Klar ist das attraktiver als dröge Realitäten und die pure Beigehaftigkeit, mit der sein blasser Herausforderer Biden herumvorsichtelt. Das mag zwar sehr angebracht und zeitgemäß sein. Aber wenn die Zeiten beschissen sind, ist das nicht eben sexy.

Joe Biden ist der Raum voller weißer Farbe, in den man jemanden setzt, der nach Jahren voller Drogen, Party und Reizüberflutung wieder runter kommen muss. Er verspricht Ruhe.
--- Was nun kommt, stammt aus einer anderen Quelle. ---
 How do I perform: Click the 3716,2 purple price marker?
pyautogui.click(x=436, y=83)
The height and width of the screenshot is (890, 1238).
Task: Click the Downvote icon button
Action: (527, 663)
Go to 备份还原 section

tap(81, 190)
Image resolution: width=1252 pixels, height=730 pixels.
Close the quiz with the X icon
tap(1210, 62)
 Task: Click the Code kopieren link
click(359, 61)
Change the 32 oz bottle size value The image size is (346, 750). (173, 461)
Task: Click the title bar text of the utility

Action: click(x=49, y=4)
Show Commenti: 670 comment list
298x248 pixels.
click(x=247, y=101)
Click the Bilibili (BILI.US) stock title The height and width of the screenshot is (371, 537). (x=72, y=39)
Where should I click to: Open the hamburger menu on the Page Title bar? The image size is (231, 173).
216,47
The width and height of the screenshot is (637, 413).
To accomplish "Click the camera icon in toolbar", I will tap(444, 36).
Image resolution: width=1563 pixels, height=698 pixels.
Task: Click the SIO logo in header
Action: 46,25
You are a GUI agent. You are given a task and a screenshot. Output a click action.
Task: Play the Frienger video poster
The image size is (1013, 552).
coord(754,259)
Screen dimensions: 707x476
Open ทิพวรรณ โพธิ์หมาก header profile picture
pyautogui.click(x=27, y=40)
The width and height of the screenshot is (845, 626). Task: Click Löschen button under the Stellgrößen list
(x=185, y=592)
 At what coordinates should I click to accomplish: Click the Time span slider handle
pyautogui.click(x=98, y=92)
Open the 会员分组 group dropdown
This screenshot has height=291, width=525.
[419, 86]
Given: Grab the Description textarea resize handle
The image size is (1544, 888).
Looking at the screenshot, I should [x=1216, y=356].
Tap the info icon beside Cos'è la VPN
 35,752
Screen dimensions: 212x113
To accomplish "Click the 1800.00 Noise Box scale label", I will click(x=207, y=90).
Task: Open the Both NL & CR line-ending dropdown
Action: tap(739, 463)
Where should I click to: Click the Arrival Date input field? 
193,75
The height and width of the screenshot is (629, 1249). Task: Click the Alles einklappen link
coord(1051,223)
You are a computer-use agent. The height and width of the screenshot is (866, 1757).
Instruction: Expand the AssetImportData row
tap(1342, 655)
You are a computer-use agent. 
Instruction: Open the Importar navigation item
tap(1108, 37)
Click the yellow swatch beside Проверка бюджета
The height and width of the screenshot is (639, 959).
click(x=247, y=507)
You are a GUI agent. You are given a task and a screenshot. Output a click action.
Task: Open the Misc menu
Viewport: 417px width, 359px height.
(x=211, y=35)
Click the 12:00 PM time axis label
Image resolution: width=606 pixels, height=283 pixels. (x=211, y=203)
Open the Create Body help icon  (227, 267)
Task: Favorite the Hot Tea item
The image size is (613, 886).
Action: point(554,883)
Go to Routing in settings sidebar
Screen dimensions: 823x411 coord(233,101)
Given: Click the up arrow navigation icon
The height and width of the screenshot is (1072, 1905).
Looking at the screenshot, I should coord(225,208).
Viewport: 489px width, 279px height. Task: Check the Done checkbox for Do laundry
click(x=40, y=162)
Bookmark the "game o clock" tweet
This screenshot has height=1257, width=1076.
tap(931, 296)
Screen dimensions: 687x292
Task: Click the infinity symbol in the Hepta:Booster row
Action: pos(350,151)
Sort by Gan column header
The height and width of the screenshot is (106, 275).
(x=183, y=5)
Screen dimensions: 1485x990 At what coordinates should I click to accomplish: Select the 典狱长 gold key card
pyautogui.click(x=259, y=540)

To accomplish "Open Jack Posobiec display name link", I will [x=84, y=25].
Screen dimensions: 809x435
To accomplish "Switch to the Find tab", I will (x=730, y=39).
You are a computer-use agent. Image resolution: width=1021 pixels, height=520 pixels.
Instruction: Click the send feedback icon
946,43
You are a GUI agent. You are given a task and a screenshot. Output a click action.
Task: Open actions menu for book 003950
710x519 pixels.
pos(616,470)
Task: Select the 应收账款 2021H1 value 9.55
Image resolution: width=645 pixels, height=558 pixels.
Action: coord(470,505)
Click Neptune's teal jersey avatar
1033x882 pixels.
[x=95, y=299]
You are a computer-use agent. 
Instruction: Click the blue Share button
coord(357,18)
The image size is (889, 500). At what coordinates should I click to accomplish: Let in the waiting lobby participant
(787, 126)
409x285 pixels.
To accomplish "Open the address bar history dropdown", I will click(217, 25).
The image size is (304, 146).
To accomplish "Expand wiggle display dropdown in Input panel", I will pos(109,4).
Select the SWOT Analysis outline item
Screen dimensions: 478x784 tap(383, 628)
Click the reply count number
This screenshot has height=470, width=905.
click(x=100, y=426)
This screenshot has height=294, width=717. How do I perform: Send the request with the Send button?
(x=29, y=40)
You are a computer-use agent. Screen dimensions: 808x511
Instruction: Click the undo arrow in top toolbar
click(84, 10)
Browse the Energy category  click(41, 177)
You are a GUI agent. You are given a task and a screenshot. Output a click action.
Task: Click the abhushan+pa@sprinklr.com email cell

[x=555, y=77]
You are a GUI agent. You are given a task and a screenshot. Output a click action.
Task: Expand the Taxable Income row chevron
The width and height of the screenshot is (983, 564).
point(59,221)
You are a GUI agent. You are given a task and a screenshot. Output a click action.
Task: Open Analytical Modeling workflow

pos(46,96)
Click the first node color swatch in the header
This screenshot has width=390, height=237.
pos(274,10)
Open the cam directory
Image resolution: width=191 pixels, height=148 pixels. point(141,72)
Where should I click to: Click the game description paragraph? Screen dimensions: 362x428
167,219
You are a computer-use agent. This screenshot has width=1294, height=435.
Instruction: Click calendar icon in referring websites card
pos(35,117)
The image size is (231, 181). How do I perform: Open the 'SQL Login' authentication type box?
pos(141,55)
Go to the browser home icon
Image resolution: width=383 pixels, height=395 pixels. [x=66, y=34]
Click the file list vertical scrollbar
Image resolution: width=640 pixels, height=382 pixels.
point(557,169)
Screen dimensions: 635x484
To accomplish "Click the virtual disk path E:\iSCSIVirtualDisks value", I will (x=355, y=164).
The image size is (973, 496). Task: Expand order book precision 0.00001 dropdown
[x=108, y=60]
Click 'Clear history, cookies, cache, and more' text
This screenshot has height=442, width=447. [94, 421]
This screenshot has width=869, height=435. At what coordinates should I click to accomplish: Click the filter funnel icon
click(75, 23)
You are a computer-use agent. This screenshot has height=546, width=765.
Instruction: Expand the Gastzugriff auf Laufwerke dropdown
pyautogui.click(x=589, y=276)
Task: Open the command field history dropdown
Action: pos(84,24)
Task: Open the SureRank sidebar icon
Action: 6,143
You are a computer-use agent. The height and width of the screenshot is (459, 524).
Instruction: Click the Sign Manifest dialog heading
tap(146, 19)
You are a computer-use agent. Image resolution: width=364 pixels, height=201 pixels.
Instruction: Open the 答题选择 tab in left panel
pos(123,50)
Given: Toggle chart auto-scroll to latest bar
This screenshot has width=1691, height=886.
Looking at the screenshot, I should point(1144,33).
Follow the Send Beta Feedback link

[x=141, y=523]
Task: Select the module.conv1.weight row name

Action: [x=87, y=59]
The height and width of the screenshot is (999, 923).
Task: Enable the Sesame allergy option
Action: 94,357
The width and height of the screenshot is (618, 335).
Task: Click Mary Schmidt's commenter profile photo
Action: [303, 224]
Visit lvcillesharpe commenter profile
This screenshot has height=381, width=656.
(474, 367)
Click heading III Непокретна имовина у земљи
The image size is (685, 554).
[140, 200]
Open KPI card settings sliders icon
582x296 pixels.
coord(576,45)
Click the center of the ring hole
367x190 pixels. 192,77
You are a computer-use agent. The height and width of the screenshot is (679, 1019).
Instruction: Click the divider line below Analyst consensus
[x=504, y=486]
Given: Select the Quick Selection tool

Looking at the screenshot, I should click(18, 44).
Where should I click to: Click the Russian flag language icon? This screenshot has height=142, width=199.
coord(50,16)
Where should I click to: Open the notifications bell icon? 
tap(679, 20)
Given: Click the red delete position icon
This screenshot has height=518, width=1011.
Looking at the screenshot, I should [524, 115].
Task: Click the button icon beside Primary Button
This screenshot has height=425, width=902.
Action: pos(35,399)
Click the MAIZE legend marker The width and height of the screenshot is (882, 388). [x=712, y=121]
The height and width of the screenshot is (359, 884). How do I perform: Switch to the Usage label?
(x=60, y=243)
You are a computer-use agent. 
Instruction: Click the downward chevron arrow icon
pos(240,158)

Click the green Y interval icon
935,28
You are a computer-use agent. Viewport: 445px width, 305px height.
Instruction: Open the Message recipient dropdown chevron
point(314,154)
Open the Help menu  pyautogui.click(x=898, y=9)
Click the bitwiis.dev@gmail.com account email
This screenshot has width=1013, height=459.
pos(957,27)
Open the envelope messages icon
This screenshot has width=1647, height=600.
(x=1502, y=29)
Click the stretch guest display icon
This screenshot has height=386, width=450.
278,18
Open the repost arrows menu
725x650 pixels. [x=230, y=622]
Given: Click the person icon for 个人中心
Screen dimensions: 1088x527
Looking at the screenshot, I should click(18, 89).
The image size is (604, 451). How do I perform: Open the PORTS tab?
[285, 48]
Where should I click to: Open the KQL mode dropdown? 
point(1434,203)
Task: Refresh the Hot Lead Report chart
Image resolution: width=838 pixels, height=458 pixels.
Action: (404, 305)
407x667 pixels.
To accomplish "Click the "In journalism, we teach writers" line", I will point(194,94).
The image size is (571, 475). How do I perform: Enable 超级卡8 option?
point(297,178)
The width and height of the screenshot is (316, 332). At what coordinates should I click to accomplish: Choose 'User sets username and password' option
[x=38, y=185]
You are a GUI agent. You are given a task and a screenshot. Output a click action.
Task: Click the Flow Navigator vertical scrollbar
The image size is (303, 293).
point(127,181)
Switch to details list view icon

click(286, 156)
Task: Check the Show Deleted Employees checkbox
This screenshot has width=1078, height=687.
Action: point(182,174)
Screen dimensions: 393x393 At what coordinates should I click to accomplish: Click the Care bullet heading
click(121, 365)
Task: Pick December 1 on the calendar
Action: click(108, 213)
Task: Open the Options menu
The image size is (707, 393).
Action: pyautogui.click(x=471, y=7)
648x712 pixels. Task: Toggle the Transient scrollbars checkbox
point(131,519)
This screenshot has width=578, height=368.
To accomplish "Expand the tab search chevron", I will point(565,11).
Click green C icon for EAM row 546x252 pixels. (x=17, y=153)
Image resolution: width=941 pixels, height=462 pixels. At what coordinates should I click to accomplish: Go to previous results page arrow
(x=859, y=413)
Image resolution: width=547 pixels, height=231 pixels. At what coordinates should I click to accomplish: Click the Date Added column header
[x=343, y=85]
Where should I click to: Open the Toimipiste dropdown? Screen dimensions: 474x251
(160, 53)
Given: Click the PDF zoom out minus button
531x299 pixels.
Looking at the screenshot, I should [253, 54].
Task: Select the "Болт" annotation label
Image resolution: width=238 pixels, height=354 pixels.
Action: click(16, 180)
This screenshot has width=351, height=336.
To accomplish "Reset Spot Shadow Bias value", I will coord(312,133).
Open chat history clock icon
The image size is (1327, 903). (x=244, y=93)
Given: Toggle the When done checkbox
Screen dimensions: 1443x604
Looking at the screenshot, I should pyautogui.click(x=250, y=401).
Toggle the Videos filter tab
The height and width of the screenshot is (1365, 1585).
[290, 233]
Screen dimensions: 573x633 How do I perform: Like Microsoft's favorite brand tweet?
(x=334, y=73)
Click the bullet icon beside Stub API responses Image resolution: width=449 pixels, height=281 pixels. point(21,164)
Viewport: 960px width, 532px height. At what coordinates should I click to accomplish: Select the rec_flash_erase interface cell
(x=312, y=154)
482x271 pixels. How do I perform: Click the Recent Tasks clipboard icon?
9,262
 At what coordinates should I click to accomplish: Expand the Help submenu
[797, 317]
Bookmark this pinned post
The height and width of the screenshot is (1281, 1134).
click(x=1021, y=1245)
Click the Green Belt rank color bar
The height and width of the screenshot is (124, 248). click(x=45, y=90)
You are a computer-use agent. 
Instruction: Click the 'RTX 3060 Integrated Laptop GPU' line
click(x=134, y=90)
Und eine Vizepräsidentin, auf die bereits jetzt alle schielen, als ginge es darum, Oppa bloß schnell beerben zu können.

Die Abwahl von Trump könnte der Schlusspunkt einer Entwicklung sein, die die kardashianeske Obszönität von Reality TV und die tribalistische Aggression von Twitter hinein ins Weiße Haus getragen hat. Nur: Wie spitz oder breit die Zielgruppe dieses Raubtier-Wahlkampfes noch ist, das vermag derzeit niemand zu sagen.

Donald Trump verspricht niederschwelliges Entertainment

Wenn diese Wahl beendet ist, alle Stimmen ausgezählt sind, diese unfassbare Black Box von einer Wahlveranstaltung ihren Inhalt offenbart, dann werden wir wissen, ob sich die Mehrheit der Amerikaner wieder trockener Politik zuwenden will oder niederschwelliges Entertainment vorzieht.

Mit Blick auf die Bilder aus Texas oder die leeren Waffenregale in den Wal-Mart-Filialen kann man aber auch sagen: Der Weg Richtung Waco oder Colonia Dignidad ist nicht mehr weit.